The Senate on Wednesday narrowly rejected a Republican-backed proposal to give the Federal Bureau of Investigation the authority to access a person’s electronic identifying information without first getting court approval.

The proposal, filed as an amendment to the Commerce, Justice and Science annual spending bill, failed in a procedural vote by a 58-38 margin, falling short of the 60 votes needed to advance the measure. The failed vote marks a defeat for conservatives who hoped to advance counterterrorism measures in the wake of the terrorist attack in Orlando, Fla.

Privacy advocates, on the other hand, cheered. On Twitter, Sen. Ron Wyden (D-Ore.) called the proposal a “fake, knee-jerk solution” to investigating terrorist activity.

The amendment could come up again. Majority Leader Mitch McConnell (R-Ky.), who supports the proposal, changed his vote at the last minute to give him the option of calling a revote. With McConnell’s support, the measure is one vote shy of advancing when it resurfaces. Other than McConnell, six Republicans opposed the proposal. Ten Democrats and Sen. Angus King (I-Maine) voted for it.
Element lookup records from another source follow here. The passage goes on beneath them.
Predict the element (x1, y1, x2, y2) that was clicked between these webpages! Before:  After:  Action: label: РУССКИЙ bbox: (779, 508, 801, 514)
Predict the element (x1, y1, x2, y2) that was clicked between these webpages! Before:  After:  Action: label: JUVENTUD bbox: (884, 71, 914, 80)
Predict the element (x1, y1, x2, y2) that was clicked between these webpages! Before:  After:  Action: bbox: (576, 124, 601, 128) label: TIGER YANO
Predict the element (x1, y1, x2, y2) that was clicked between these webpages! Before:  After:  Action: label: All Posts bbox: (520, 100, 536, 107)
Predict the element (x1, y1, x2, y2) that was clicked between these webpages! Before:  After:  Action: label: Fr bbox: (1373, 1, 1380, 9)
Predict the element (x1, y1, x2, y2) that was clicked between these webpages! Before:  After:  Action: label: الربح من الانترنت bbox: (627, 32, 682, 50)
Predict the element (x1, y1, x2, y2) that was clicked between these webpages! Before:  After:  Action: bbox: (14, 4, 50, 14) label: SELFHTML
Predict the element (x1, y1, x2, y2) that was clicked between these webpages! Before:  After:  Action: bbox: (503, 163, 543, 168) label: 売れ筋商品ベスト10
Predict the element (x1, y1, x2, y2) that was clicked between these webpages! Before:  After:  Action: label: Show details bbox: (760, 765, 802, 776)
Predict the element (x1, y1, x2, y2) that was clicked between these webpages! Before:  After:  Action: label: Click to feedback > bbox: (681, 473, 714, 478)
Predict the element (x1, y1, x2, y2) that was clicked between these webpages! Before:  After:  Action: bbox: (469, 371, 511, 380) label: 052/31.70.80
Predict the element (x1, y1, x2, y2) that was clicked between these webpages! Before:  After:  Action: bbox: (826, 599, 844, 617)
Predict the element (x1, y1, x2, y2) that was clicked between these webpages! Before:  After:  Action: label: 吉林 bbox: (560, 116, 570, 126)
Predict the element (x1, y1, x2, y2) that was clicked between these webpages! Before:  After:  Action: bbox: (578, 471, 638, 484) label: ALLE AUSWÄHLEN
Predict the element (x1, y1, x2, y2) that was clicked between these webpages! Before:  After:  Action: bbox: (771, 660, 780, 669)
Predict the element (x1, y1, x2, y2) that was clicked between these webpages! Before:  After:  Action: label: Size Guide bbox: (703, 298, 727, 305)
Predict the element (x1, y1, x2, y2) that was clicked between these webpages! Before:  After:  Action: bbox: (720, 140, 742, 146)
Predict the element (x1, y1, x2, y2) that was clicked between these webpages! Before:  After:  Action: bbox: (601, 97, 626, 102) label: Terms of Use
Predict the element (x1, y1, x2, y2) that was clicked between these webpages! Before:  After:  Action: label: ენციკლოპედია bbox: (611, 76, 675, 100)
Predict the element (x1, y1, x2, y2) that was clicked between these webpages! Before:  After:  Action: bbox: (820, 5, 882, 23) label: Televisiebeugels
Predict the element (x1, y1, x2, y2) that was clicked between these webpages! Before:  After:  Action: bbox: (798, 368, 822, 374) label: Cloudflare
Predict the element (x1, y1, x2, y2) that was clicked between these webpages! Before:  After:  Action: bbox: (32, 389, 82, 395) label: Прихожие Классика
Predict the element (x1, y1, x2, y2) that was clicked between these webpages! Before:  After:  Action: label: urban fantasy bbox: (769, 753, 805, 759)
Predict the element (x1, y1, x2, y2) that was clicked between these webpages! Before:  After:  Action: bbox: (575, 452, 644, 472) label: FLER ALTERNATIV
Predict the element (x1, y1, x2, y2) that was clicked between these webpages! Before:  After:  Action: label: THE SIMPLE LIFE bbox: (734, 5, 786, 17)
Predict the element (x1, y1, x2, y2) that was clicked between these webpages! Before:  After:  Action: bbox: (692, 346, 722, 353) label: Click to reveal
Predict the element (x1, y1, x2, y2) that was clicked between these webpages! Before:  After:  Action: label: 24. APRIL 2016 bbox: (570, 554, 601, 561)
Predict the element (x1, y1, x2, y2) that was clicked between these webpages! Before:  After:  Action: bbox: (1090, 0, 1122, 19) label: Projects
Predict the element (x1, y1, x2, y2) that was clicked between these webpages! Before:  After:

Senate Armed Services Committee Chairman John McCain (R-Ariz.), who sponsored the amendment, touted the support of FBI Director James Comey, who says it would enable the agency to obtain crucial information during terrorism investigations. The proposal would allow authorities access to an individual’s email address, telephone number and internet browsing history, among other electronic communications. It would not allow the FBI to access to the contents of any messages.

“This issue is honestly a no-brainer,” McCain said before the vote. “When the director of the Federal Bureau of Investigation, who is probably one of the most respected individuals in America, is saying that this is one of his highest priorities in order to protect America, then I think we should listen to him.”

The amendment also would permanently extend the government’s “lone wolf” attacker program.

“It will not allow for the collection of any content, nor will it infringe on civil liberties or civil rights,” McConnell said. “What it will do is give law enforcement a critical helping hand in the midst of ISIL’s sophisticated internet campaign to direct and inspire attacks right here in our communities.”

Privacy advocates say it infringes on privacy rights, and they question whether the provisions would have helped prevent recent terrorist attacks on U.S. soil.

“It gives an FBI field office new authority to scoop up administratively Americans’ digital records, their email and chat records, their text message logs, web browsing history and certain types of location information without ever going to a judge,” Wyden said before the vote. “The FBI has not in any way suggested that having this authority would have stopped the San Bernardino attack or the massacre in a LGBT night club in Orlando, and that’s because there’s no reason to think that’s the case.”